REQUIRED ACTION: Where in the records does the word "agent" occur? Copy each line in which it does.

DATA EXTRACTS:
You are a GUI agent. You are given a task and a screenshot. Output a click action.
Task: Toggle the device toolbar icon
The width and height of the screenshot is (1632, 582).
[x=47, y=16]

==

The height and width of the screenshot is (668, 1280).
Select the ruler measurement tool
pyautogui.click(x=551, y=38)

--

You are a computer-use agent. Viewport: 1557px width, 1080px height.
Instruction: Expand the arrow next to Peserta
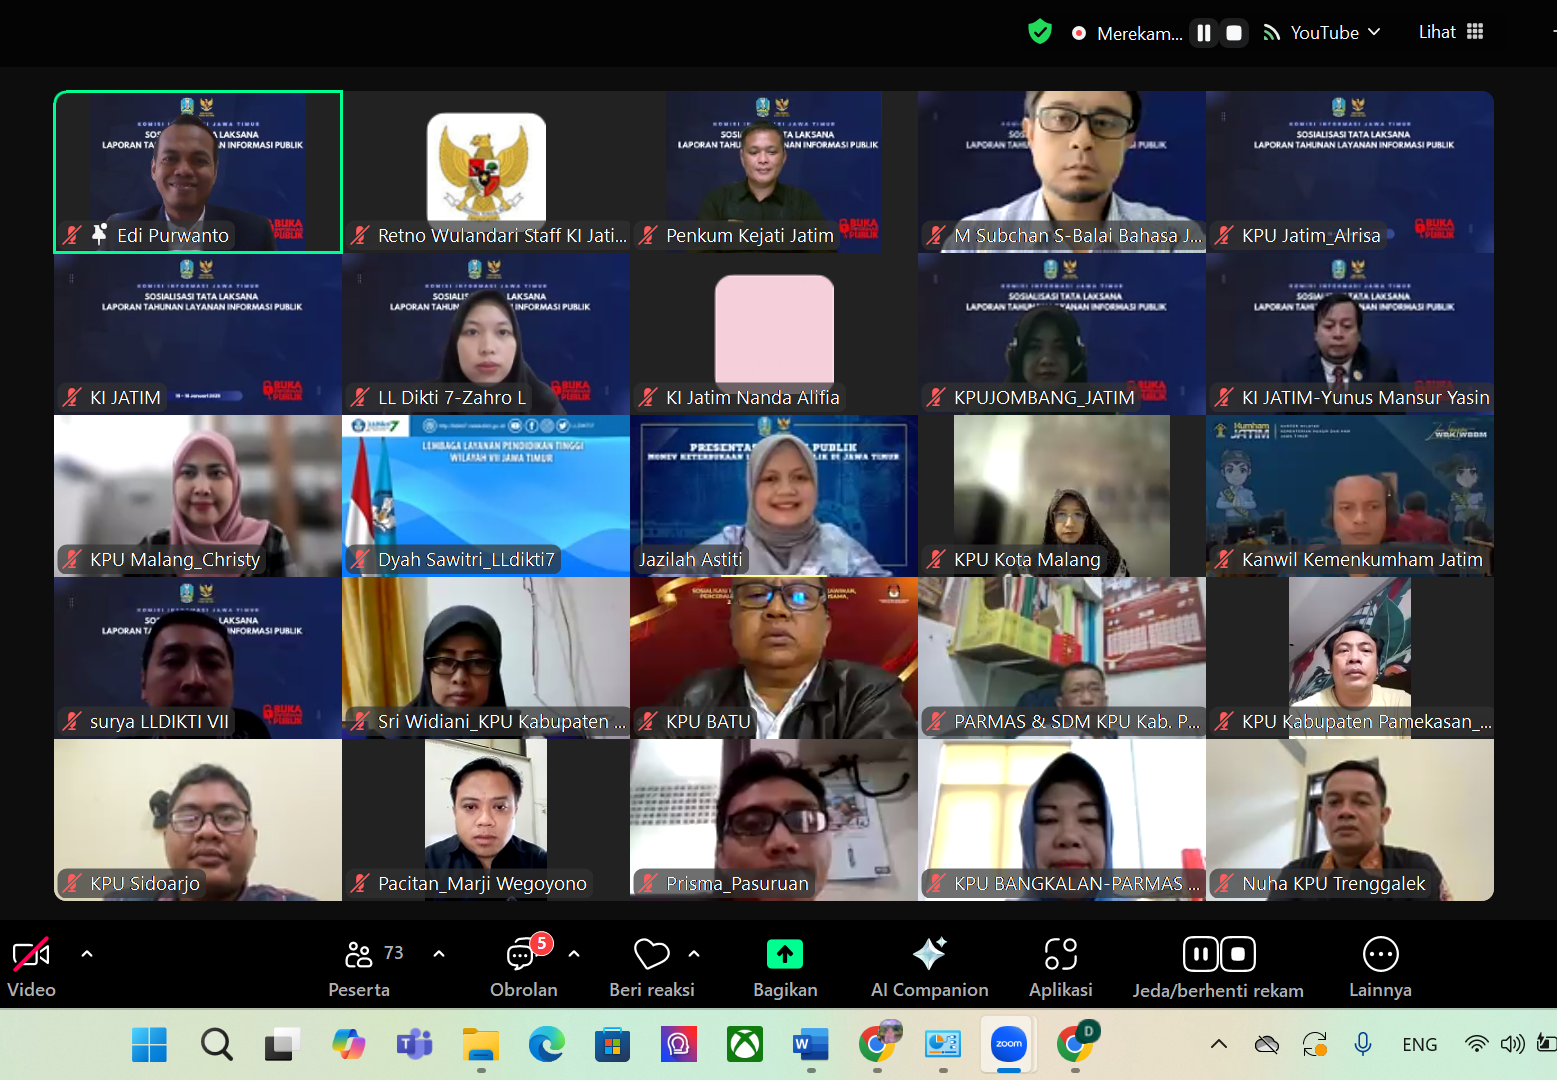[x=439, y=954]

REPLY TO THE EXERCISE:
You are a GUI agent. You are given a task and a screenshot. Output a click action.
You are a computer-use agent. Viewport: 1557px width, 1080px height.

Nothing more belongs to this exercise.